街灯からやや離れた暗がりに女が一人、ポツンと立っていた

。近所の人しか通らない道だが、その女は近所の人ではない。

暗くてはっきりと見えたわけではないが、俺の知らない人であることは間違いないようだ。

ちょっと驚いたが、ただの若い女だ。

へたに関わり合いになることを避け、女の横を素通りした。

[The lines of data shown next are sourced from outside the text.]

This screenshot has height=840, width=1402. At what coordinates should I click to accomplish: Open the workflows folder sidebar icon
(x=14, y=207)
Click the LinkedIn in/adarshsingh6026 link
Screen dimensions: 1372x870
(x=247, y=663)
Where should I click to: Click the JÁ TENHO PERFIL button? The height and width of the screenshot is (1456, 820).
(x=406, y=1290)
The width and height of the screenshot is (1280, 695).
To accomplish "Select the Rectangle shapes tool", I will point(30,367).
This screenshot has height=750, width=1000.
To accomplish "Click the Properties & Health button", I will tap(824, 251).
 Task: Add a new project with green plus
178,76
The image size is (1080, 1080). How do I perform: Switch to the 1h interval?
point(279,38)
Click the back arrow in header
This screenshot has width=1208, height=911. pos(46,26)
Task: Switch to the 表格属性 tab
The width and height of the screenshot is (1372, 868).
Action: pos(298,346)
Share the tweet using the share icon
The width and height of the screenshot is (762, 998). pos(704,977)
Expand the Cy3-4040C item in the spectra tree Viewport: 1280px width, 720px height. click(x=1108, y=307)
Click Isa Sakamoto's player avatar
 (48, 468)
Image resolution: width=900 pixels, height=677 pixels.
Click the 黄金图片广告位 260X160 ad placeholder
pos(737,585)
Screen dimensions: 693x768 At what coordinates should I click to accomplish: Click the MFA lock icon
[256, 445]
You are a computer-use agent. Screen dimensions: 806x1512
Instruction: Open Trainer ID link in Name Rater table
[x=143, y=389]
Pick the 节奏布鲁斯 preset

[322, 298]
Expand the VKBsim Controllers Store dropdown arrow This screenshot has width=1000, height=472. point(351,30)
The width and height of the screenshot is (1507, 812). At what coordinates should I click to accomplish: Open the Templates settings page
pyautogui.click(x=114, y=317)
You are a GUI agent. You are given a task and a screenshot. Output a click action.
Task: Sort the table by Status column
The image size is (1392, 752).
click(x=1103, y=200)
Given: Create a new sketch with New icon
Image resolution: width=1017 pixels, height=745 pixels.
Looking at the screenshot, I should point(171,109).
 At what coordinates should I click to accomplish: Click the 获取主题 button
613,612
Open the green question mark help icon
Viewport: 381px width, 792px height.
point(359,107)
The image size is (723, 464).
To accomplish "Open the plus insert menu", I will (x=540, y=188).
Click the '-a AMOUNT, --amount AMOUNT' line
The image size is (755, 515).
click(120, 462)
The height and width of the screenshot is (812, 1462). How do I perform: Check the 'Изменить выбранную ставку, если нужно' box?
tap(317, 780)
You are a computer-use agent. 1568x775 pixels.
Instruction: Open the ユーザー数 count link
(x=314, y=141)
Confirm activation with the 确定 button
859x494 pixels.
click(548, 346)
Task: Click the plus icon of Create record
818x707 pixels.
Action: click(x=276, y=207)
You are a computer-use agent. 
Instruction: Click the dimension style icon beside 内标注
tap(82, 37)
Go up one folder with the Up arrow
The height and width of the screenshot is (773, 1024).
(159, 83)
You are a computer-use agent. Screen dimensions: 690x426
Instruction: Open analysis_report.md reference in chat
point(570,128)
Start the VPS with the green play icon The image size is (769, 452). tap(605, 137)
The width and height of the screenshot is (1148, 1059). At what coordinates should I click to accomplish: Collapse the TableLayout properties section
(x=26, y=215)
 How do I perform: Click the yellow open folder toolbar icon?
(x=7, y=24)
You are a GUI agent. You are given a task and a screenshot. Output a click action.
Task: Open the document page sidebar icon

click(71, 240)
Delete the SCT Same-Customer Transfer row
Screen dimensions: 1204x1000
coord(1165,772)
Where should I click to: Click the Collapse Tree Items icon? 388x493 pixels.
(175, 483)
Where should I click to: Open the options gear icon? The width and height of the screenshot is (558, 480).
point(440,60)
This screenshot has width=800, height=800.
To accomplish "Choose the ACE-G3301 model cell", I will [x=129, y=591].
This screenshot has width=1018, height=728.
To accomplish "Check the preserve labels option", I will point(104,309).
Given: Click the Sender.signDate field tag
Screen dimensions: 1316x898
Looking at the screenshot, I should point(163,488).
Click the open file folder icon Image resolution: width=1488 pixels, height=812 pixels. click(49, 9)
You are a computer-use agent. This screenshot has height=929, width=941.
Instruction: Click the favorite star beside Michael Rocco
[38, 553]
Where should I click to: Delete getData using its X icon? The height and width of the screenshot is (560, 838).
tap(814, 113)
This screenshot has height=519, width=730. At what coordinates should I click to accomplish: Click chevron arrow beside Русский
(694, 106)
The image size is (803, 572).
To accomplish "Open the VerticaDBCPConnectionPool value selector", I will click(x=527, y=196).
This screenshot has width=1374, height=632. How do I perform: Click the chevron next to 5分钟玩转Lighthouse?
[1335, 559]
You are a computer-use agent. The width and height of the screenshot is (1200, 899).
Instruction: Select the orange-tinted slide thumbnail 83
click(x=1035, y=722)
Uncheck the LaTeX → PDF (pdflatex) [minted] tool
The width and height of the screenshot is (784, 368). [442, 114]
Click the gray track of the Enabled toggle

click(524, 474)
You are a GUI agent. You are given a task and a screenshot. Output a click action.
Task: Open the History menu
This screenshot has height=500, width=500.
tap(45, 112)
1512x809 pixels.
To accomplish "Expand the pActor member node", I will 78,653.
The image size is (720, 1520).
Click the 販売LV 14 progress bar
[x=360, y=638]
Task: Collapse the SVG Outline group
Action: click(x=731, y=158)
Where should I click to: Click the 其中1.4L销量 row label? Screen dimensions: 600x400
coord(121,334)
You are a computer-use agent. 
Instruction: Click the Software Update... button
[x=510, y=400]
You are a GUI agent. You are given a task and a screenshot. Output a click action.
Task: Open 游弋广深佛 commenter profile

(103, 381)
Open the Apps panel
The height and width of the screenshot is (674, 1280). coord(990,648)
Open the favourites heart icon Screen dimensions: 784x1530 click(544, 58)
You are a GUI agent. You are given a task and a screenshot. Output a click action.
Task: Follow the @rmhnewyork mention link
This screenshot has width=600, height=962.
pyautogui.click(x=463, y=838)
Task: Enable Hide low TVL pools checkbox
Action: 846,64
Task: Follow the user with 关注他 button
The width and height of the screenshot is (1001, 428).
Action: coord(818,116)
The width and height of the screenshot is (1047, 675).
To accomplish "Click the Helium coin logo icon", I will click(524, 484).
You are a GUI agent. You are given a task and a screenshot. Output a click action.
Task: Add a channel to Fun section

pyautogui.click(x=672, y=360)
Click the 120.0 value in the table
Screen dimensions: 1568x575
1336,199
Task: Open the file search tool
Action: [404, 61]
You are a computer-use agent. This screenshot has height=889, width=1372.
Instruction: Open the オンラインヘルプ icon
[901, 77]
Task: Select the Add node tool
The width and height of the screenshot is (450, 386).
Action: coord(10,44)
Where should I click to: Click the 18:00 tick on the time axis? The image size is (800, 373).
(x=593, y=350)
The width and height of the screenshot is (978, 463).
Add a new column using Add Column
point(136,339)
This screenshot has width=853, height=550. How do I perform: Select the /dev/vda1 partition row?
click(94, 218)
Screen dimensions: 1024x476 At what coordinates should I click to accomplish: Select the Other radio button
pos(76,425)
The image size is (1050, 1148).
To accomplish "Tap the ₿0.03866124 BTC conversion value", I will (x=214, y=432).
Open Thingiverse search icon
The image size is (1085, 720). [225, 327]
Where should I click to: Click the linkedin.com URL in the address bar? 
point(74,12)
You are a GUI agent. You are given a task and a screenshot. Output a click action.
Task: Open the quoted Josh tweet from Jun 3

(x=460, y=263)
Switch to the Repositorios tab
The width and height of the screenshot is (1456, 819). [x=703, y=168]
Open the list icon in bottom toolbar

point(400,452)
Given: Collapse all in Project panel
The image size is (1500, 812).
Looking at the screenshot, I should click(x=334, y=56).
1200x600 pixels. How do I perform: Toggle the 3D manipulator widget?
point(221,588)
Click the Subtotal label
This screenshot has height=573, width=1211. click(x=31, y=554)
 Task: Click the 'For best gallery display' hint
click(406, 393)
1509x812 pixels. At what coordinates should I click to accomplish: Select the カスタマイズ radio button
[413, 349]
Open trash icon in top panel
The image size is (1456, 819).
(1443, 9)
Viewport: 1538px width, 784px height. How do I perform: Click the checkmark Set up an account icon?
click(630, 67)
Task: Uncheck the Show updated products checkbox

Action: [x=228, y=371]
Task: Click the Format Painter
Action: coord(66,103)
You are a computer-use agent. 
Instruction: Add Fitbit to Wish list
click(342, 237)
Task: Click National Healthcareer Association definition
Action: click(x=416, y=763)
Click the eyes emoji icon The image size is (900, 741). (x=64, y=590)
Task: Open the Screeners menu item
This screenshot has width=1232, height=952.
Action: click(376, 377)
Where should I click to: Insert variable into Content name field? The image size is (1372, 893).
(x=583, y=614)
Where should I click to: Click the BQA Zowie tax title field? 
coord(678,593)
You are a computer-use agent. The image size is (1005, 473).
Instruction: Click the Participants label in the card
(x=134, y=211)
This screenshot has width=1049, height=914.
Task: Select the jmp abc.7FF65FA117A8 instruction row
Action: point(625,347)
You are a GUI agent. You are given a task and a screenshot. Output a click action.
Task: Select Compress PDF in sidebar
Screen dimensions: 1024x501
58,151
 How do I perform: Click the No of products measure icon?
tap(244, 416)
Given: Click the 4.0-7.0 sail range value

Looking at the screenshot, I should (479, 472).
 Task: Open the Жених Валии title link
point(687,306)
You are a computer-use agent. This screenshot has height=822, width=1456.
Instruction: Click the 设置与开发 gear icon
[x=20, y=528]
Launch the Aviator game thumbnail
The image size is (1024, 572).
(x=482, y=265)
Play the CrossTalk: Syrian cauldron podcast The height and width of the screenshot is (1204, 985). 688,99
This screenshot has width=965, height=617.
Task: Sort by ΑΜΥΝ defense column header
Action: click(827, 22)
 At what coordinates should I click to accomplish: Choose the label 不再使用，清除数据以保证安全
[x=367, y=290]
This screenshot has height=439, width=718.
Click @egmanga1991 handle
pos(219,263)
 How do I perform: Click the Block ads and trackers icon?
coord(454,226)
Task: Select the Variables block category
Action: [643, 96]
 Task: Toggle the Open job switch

そして少し歩いた時のことだ。

――!

首の後ろのところを、なにかがなぞった。

生温かくて湿ったなにかが。

思わず振り返ったが、少し離れたところに先ほどの女がいるだけだ。

手が届く距離ではないし、そもそも女は俺を見ていなかった。

首を触ってみると、なんだか濡れている。

――なんだあ、なにが首に触ったんだ。

そして気づいた。

俺は激しい疲労感を覚えていた。

身体がだるく、歩きはじめるとふらついた。

家までのそう遠くない距離を、随分な時間をかけて戻った。

 

次の日から一週間仕事を休み、完全に回復するまでひと月くらいかかった。


あの女に会ってから二か月ほど経過した時のこと。

その日もバス停から歩いて帰宅していると、角を曲がったところであの女を見た。

思わず後ずさった。

そして片目だけ出して、女を見ていた。